You could easily make a case that through most of this nation's history, the South has claimed and exercised a veto over national legislation. It began all the way back in the drafting of the Constitution, which included a provision for the capture of fugitive slaves, as well as the 3/5s compromise. During the 1830s, the "gag rule" in Congress kept the issue of slavery from even being discussed. Reconstruction ended in 1877 largely due to the White South's refusal to alter the vaunted "Southern way of life." At crucial moments, such as the Civil War and in the passage of major civil rights legislation in the 1960s, that veto has been broken.
Of course, it wasn't for lack of trying. Southern senators used the filibuster time and again to derail civil rights bills, or used their disproportionate seniority power on committees to prevent legislation they didn't like from even reaching the floor. At the state level, governors like George Wallace actively resisted integration. Then as before, these politicians assumed that the federal government should not be allowed to make any laws that altered the South's social arrangement.
Although such claims are not being explicitly made today, we might well be seeing the persistence of this regional veto power. A look at the electoral maps of the last two presidential contests shows a nation increasingly polarized on the basis of region. Both McCain and Romney won the majority of Southern states, as well as the Great Plains and Mountain West, Colorado and New Mexico excluded. These regions are extremely red, except for the so-called "black belt" of the South's cotton heartland, where the population is majority African American. Based on my time in Texas and Nebraska, I can tell you that many folks there see themselves besieged by an out of control government led by a Kenyan usurper. They see him and liberalism as threats to their way of life, and want to use any means necessary to derail president Obama's policies.
Many of the president's policies, such as gun control and expanded health insurance, go directly against accepted Southern (and to an extent, Western) social norms of an impoverished underclass willing to labor cheaply and ready access to firearms. On the issue of gun control, support for new regulations was widespread, but the wave of filibustering and obstruction in the Senate meant that new measures required 60 votes rather than fifty. Unfortunately, the filibuster, long the weapon of choice against civil rights bills, was used quite effectively to nix gun control. In fact, traditionally the filibuster was used almost exclusively by Southerners to prevent civil rights legislation.
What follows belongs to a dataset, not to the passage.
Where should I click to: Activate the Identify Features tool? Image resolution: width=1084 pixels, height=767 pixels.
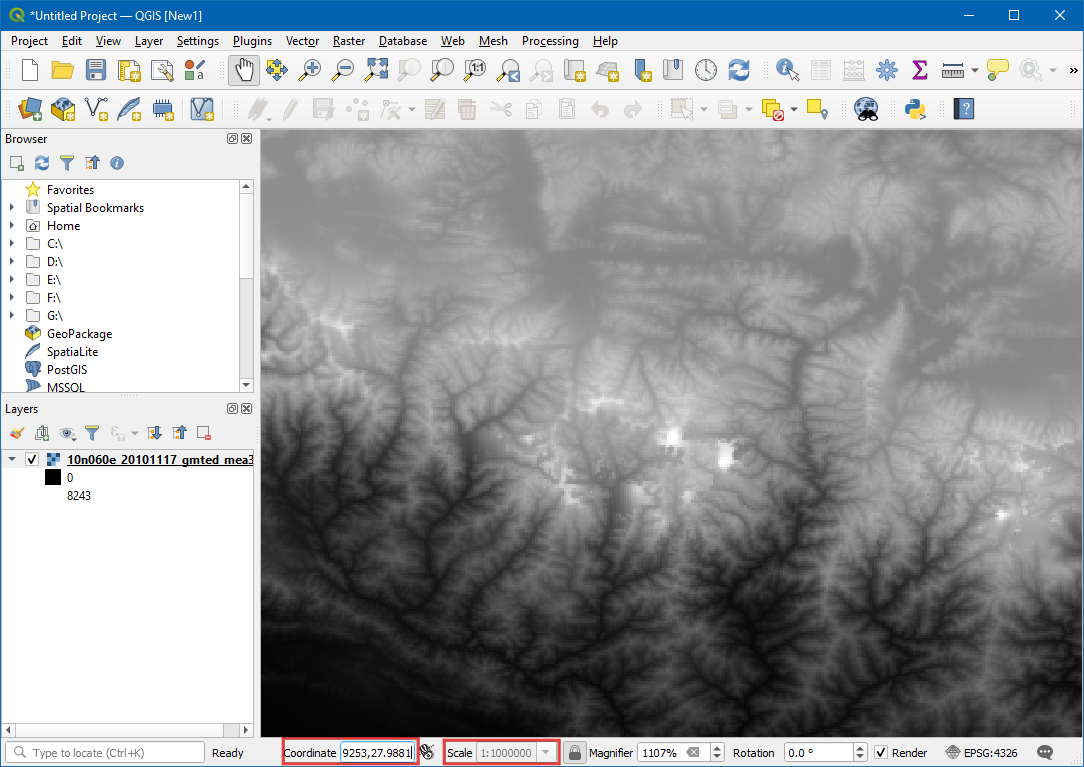pos(788,70)
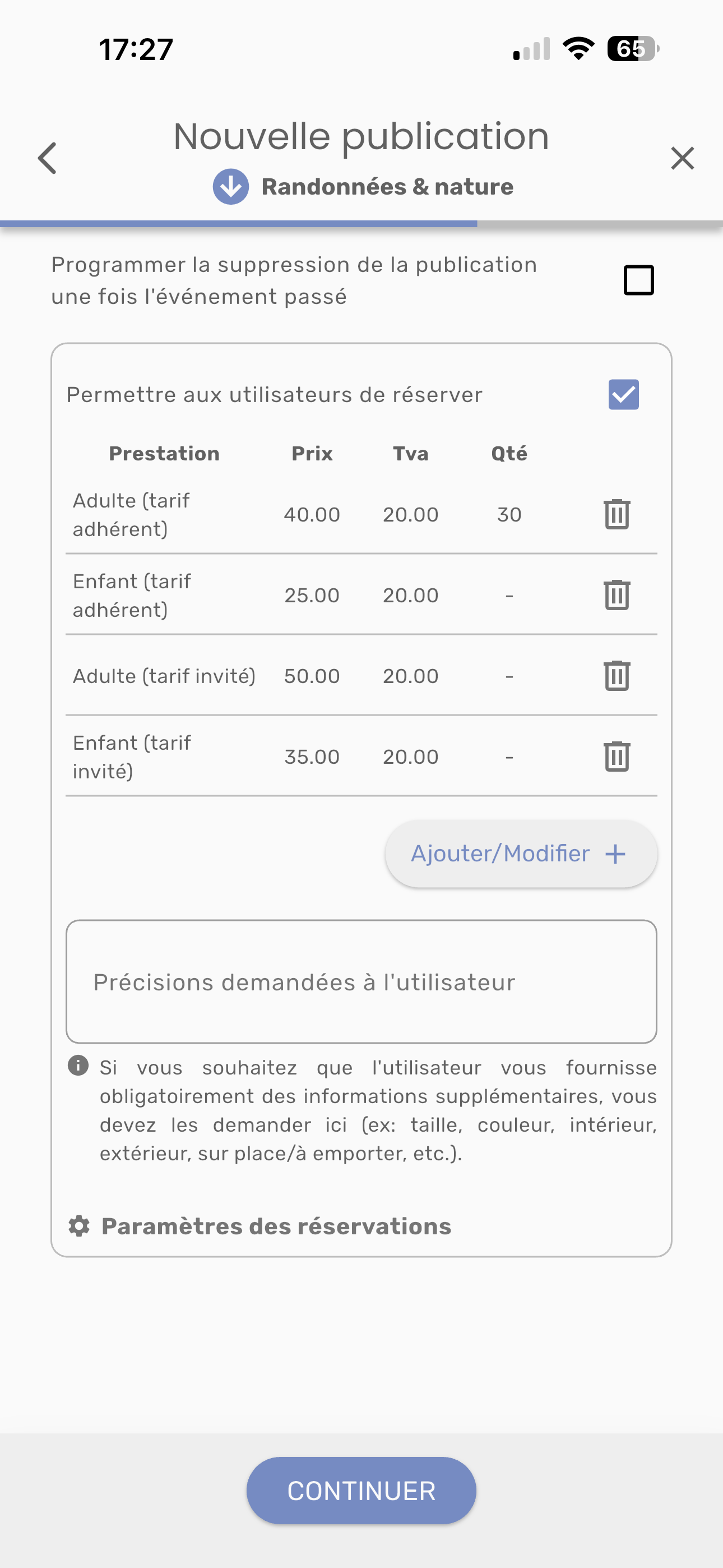
Task: Delete the Adulte (tarif adhérent) row
Action: tap(617, 514)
Today's shenanigans not quite the same as the old regional veto, but they do point to how badly fractured our politics are on regional lines, and how people in certain regions still feel that they have the right to veto things they don't like, even if the rest of the nation disagrees with them. Back during the New Deal, this meant that Southern politicians bent national policy to their purposes, since they were at least in the same political party as FDR. With the party of the South now the Republicans, the retention of regional veto power means nothing can get done. Without meaningful reform, our political system will continue to give individual regions the power to stop the wheels of progress from moving.